Sunday, May 27, 2007

Michael Moorcock: The Brothel in Rosenstrasse

Somewhere in the sixties (the number, not the decade) I lose count of how many Michael Moorcock novels I’ve read. Most of them I consumed at a gluttonous rate in my early teens, when DAW books was reissuing his novels in paperback editions. I recall most of them in a blur – sword & sorcery epics, alternate histories, fantasy books that thought very hard about “big” issues, a very little bit of hard SF – their prose qualities mercifully repressed. Once upon a time, I would read two or three Moorcocks in a week; I would later learn that MM hadn’t spent much more time than that writing them.

Out of the many novel series and interrelated threads of his fiction, one made a real impact beyond filling my adolescent head with heroic phantasmagoria and proto-Goth angst: the Cornelius Chronicles, four novels featuring the superlatively hip Jerry Cornelius, who pursued his adventures in an urban landscape that was a cross betweeen Austin Powers’s swinging ‘60s London & a post-apocalyptic nightmare. I think I got my first taste of prose postmodernism in the later volumes of the Cornelius books, a fractured, modular storytelling that privileged mosaic juxtaposition over narrative continuity – & which, as I discovered last year, remains eminently readable (as opposed to his “fantasy” novels, which are as embarassing as the songs one danced to in 1984).
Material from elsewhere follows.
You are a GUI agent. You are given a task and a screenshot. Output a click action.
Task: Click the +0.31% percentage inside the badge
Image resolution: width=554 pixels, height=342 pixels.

The Brothel in Rosenstrasse (1982), which followed Moorcock’s Elizabethan fantasy Gloriana; or, The Unfulfill’d Queen, is the beginning of MM’s (still-continuing) bid to become a “serious” author. It’s part historical novel – tho the central European principality & city in which it’s set, Wäldenstein & Mirenburg, are a fantasized combination of Vienna & Prague – part feverish war memoir, & part erotic/pornographic fantasy. It’s frankly a pretty good read, tho I was always conscious while reading of what put me off of the book the 2 or 3 times I’d started it before: the texture of MM’s writing, of his prose. His descriptive prose is occasionally lyrical, sometimes awkward, & usually readable but no better. His dialogue is sometimes okay, but all too often wooden, sententious, barely believeable.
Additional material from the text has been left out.